The IMX461 is the first scientific CMOS sensor with a native 16-bit A/D on-chip. In addition, the sensor is back-illuminated, resulting in extraordinarily high quantum efficiency and extremely low dark current. Another benefit of back-illumination is an increased full-well capacity, including an Extended Full Well Mode. Lastly, this camera has zero amplifier glow, even at long exposures.
Native 16 bit A/D
The new Sony sensor has native 16-bit A/D on-chip. The output is real 16-bits with 65536 levels. Compared to 12-bit and 14-bit A/D, a 16-bit A/D yields higher sample resolution and the system gain will be less than 1e-/ADU with no sample error noise and very low read.
One benefit of the back-illuminated CMOS structure is improved full well capacity.
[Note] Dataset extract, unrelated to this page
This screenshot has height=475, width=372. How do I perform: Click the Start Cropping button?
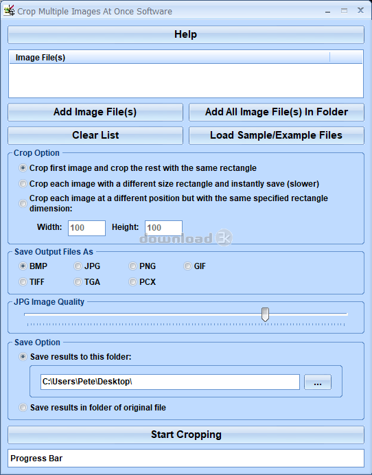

This is particularly helpful for sensors with small pixels. In a typical front-illuminated sensor, photons from the target entering the photosensitive layer of the sensor must first pass through the metal wiring that is embedded just above the photosensitive layer. The wiring structure reflects some of the photons and reduces the efficiency of the sensor. In the back- illuminated sensor the light is allowed to enter the photosensitive surface from the reverse side.
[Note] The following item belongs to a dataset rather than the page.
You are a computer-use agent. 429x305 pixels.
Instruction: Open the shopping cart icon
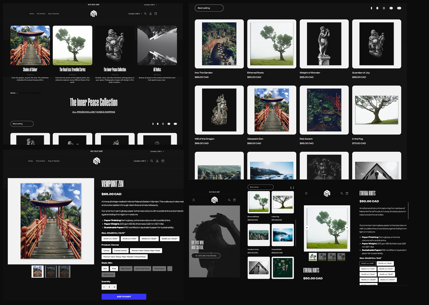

In this case the sensor’s embedded wiring structure is below the photosensitive layer. As a result, more incoming photons strike the photosensitive layer and more electrons are generated and captured in the pixel well. This ratio of photon to electron production is called quantum efficiency. The higher the quantum efficiency the more efficient the sensor is at converting photons to electrons and hence the more sensitive the sensor is to capturing an image of something dim.
Zero Amplify Glow
This is also a zero amplifer glow camera.
TRUE RAW Data
In the DSLR implementation there is a RAW image output, but typically it is not completely RAW. Some evidence of noise reduction and hot pixel removal is still visible on close inspection. This can have a negative effect on the image for astronomy such as the “star eater” effect. However, QHY Cameras offer TRUE RAW IMAGE OUTPUT and produces an image comprised of the original signal only, thereby maintaining the maximum flexibility for post-acquisition astronomical image processing programs and other scientific imaging applications.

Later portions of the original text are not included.